### REQUIREMENT
Report each line of the data that includes the word "computer".

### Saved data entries
....................
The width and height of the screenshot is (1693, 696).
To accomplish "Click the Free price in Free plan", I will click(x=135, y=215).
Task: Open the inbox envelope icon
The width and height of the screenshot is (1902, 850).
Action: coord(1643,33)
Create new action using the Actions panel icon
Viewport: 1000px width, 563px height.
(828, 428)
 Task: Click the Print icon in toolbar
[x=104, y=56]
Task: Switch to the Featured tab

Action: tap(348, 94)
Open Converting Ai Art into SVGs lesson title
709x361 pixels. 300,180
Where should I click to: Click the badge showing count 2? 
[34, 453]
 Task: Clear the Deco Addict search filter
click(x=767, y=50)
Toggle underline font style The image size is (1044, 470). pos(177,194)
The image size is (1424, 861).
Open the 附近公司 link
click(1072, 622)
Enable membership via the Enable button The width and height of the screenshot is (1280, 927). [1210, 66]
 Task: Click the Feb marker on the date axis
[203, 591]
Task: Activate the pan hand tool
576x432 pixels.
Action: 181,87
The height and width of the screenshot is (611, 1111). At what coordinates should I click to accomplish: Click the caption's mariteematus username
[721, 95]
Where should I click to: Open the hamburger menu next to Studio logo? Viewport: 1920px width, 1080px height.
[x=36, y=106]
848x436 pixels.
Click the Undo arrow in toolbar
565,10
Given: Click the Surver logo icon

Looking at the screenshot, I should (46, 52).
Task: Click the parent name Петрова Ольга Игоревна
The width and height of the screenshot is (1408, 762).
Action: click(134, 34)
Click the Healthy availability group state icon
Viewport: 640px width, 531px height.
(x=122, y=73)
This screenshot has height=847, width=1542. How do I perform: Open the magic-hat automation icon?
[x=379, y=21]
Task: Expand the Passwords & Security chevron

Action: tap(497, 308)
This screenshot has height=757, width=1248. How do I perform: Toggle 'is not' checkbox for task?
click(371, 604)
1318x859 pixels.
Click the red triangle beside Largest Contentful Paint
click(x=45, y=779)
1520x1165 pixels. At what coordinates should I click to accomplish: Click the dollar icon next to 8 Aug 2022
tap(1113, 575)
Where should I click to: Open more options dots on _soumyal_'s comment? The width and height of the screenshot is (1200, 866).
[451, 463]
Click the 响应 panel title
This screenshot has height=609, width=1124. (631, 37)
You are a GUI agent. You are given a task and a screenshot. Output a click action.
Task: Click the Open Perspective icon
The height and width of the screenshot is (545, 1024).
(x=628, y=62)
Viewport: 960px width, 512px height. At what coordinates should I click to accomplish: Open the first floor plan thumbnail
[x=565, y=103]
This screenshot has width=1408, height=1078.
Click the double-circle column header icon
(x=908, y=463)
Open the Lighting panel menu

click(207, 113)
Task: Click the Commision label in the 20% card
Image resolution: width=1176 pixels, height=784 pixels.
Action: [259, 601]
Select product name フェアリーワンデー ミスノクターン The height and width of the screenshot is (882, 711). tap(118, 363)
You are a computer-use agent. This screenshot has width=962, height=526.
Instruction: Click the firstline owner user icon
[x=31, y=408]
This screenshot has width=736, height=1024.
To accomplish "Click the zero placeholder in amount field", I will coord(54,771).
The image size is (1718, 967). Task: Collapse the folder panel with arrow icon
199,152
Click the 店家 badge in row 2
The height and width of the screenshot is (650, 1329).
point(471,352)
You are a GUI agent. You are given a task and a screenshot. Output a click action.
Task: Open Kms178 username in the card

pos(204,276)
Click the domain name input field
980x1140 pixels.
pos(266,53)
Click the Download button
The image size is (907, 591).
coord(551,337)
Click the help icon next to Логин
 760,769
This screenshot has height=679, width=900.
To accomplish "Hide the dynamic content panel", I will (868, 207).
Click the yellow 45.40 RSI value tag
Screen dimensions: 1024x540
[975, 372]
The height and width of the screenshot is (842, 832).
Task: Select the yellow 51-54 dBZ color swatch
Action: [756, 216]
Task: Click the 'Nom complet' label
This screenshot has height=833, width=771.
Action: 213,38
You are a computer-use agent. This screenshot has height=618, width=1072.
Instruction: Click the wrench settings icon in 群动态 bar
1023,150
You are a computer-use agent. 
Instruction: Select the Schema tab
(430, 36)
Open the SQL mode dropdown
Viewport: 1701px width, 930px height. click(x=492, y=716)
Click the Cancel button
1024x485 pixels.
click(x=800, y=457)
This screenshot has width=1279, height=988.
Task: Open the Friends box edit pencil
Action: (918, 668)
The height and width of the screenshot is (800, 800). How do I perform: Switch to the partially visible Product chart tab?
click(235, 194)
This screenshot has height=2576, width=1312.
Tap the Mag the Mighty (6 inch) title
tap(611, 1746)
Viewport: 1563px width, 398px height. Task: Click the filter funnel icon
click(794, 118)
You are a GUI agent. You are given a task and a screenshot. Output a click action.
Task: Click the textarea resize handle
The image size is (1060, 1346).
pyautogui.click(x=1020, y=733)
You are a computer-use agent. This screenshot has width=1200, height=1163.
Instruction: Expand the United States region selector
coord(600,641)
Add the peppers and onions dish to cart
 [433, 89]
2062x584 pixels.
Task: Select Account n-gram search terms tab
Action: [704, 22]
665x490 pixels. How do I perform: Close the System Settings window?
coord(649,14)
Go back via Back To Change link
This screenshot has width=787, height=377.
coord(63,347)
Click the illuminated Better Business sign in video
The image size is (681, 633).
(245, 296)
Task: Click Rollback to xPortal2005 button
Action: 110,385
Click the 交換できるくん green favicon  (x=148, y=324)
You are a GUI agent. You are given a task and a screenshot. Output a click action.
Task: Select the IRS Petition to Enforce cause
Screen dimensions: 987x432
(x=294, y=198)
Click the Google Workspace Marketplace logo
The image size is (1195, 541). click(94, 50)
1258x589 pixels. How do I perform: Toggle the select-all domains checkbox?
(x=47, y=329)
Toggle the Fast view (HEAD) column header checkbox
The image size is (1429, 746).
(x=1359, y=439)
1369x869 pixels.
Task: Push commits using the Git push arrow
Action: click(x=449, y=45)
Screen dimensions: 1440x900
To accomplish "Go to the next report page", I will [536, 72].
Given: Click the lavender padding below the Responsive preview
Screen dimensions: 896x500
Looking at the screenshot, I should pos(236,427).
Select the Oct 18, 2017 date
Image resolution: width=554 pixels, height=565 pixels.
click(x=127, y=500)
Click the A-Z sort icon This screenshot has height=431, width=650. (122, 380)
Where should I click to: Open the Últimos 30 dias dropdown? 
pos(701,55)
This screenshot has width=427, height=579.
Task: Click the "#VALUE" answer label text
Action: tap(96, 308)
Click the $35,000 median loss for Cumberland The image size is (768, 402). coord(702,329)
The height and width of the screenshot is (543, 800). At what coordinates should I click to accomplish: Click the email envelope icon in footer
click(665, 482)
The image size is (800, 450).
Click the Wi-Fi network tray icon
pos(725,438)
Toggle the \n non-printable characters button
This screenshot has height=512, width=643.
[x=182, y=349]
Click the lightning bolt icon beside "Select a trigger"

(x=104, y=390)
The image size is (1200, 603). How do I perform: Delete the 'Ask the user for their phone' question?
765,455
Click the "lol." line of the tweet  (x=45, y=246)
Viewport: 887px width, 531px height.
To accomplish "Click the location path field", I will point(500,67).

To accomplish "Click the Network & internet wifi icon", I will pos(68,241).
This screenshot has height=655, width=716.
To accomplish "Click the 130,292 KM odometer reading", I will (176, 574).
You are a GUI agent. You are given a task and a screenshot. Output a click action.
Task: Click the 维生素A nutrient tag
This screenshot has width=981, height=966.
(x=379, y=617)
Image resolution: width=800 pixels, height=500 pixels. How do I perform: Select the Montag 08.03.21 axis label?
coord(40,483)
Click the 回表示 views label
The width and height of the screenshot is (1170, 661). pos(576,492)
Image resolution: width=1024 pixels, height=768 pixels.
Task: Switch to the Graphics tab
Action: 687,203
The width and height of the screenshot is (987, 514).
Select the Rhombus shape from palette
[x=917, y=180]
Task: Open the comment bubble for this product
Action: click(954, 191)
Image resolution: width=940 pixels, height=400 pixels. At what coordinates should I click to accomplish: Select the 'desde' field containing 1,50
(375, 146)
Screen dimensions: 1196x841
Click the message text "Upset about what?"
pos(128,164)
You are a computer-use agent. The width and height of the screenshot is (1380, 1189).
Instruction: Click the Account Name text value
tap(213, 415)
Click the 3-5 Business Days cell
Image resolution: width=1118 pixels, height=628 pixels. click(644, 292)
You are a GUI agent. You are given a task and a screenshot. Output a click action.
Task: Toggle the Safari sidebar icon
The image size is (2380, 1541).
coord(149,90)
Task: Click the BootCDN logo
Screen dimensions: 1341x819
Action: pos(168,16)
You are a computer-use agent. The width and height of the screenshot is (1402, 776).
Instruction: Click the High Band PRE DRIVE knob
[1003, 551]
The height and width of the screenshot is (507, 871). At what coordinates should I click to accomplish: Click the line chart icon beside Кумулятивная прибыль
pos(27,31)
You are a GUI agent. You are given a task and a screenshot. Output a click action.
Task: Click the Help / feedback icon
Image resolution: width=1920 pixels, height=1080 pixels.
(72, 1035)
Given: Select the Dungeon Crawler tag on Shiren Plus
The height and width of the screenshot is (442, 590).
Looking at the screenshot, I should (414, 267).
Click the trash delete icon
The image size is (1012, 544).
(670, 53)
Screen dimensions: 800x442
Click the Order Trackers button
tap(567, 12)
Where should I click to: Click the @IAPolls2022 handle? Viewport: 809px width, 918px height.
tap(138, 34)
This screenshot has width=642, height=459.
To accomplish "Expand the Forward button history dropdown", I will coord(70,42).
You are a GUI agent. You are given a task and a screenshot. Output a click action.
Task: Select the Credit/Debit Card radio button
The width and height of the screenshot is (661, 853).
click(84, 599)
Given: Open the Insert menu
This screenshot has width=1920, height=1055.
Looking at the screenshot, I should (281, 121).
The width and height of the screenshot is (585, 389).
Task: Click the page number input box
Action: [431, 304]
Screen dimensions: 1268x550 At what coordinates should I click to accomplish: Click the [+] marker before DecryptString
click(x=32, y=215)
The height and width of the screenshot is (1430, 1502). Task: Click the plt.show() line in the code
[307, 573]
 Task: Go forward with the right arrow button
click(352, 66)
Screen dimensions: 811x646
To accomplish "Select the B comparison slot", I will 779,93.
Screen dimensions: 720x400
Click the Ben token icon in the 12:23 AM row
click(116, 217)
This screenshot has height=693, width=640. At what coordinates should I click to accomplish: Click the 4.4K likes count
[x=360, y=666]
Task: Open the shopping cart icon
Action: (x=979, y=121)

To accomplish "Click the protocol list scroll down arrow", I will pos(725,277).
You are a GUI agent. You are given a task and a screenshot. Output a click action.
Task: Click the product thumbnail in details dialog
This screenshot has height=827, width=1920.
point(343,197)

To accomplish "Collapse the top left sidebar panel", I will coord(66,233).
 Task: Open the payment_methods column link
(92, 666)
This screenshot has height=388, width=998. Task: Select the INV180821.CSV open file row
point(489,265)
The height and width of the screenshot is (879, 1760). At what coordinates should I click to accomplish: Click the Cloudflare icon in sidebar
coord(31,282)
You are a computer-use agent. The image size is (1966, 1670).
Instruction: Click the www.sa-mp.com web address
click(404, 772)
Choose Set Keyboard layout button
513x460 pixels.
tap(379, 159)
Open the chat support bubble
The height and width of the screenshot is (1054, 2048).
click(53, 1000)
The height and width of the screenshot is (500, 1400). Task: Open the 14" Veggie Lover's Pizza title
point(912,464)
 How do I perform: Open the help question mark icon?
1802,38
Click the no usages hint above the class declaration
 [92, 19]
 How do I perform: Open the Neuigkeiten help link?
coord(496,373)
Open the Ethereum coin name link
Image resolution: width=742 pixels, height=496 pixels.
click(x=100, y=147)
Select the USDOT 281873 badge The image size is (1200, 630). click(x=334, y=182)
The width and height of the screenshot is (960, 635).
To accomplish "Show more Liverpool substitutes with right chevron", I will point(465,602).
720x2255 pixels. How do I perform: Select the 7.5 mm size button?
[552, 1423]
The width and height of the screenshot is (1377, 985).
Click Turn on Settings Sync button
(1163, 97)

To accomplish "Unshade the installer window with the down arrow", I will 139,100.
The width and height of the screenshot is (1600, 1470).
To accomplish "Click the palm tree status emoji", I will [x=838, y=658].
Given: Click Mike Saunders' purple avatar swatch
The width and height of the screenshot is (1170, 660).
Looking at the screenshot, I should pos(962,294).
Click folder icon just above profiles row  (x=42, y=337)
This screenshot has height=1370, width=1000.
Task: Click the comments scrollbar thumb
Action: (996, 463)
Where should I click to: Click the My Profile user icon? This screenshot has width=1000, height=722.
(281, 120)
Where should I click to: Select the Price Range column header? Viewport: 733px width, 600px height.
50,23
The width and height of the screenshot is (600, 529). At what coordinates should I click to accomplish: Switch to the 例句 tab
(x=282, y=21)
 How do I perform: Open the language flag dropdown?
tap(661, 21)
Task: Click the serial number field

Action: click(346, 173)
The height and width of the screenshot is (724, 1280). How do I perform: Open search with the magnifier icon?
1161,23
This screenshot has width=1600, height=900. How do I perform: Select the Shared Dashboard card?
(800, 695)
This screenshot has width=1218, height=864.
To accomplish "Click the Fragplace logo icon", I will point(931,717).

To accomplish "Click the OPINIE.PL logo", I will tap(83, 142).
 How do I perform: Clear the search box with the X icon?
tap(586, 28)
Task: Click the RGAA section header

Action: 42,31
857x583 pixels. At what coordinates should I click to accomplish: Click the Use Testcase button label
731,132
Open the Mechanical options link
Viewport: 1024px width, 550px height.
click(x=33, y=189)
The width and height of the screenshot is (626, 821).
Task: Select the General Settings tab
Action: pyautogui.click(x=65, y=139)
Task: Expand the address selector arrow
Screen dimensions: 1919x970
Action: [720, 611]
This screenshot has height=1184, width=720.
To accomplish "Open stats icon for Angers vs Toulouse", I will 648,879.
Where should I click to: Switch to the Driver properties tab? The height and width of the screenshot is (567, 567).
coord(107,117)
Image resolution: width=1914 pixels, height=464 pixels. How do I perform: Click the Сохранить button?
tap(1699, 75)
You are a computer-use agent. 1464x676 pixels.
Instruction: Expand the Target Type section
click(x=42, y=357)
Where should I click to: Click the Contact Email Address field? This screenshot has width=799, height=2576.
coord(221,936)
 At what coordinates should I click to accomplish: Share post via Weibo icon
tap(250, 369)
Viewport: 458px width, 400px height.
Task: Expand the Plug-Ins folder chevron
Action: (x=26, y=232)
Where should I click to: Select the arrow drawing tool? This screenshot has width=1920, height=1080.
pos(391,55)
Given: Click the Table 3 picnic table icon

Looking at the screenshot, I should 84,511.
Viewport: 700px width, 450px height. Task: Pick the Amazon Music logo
....................
### ANSWER BOX
You are a computer-use agent. This screenshot has width=962, height=526.
You are a computer-use agent. This screenshot has height=618, width=1072.
You are a computer-use agent. 
You are a computer-use agent. This screenshot has width=1200, height=1163.
You are a computer-use agent. The width and height of the screenshot is (1380, 1189).
You are a computer-use agent. The width and height of the screenshot is (1402, 776).
You are a computer-use agent. The image size is (1966, 1670).
You are a computer-use agent. 1464x676 pixels.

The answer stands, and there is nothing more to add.